In the late nineties, people like Brian Jenner were already worrying away at the unchallenged assumption that learners should aim for one of the standard, prestige accents of English such as RP. Jenner (Jenner 1997) pointed out that millions of people were able to make themselves understood in any number of regional or global native accents, so why would we insist on a specific variety?
But why stop at ‘native’? Surely there were even more people around the globe who were effectively communicating with one another in accents of English which could not be considered ‘native’, so why even insist on a native-like one? This premise seems obvious in hindsight, but it took Jennifer Jenkins (Jenkins 2000) to make it explicit and begin to explore its implications. Let’s call the premise, The ELF Premise (where ELF stands for English as a Lingua Franca).
There have been plenty of arguments, to and fro, about the implications of The ELF Premise, but few people would coherently deny the premise itself – namely, that English is now used as a global lingua franca, and that this must be borne in mind when we are thinking about the goals of pronunciation teaching. If, as I suggest, the premise is unquestionable, then we no longer need to spend time arguing in its favour, and instead, we may concentrate on assimilating it into our pedagogical phonology model. This process of assimilation following the seismic shift is what I am calling Post-ELF.  In the visual metaphor at the start of this article, ELF is the triangular prism. The white beam to the right is the pre-ELF idea of pronunciation teaching goals. The rainbow beam emerging to the right is the post-ELF idea. This is what I propose to speak about in my talk at IATEFL 2018, and in later follow up posts right here.
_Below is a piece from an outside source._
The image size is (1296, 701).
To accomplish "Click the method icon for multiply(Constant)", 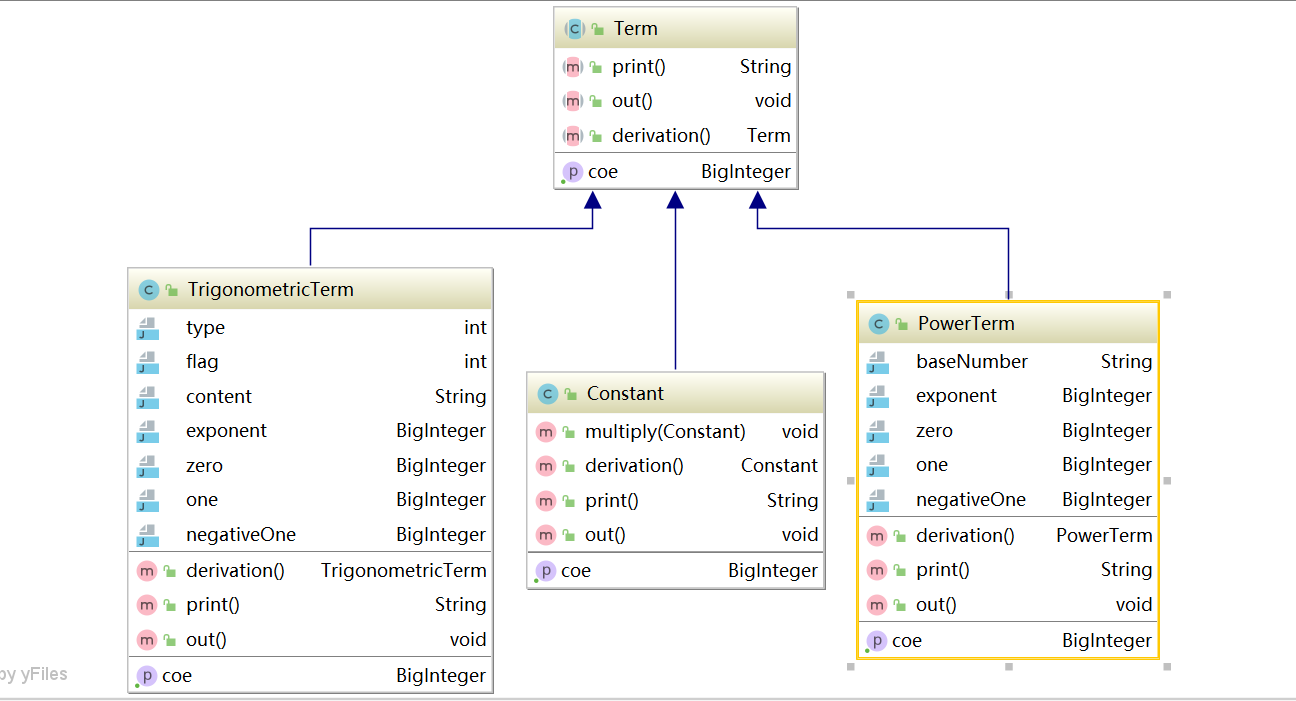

The talk is on Thursday April 12th, 10:20 AM in Dukes, and is entitled Towards a Pedagogic Phonology.
Jenkins, J (2000) The Phonology of English as an International Language, Oxford, OUP
Jenner, B (1997) International English: an alternative view, Speak Out! (Newsletter of the IATEFL PronSIG) number 21.

4 Replies to “Post-ELF”

  1. Hi Mark
    Look fwd to reading more. Especially how to square the view held by Jenkins and colleagues that ELF is not something that can be codified with your view that it can produce a “pedagogical model”?

    1. Hi Mura
      Thanks for your interest. It’s not that the ELF is ‘producing’ the pedagogical model, as you put it. It’s that the pedagogical model is taking the ELF premise into account. To employ a term that many are using nowadays, it’s an ‘ELF-aware’ pedagogical phonology that I’m trying to work towards.

  2. hi Mark

    sorry if i got wrong end of stick;

    if it is called ELF-aware does that treat ELF as some sort of object to be aware of? if so then the same criticism applies no?

    and if it is not an object (e.g. a variety of English) then what is the purpose of any ELF-aware pedagogical phonology? would it be enough to call it accommodation-aware pedagogical phonology?

    apparently Jenkins considers ELF as English as a multi-lingual franca now so what would that mean for any pedagogy for phonology? i am thinking aloud here by the way : )


    1. Hi again Mura
      Let’s both think aloud. ELF-aware to me means not aware of any object, but of a situation: the situation being that English is a global lingua franca (unlike most other languages, making the teaching of this particular language potentially different in kind). The purpose of an ELF-aware phonology would be to take this situation into account. It isn’t a new phonology; it’s the same phonology viewed though a different prism.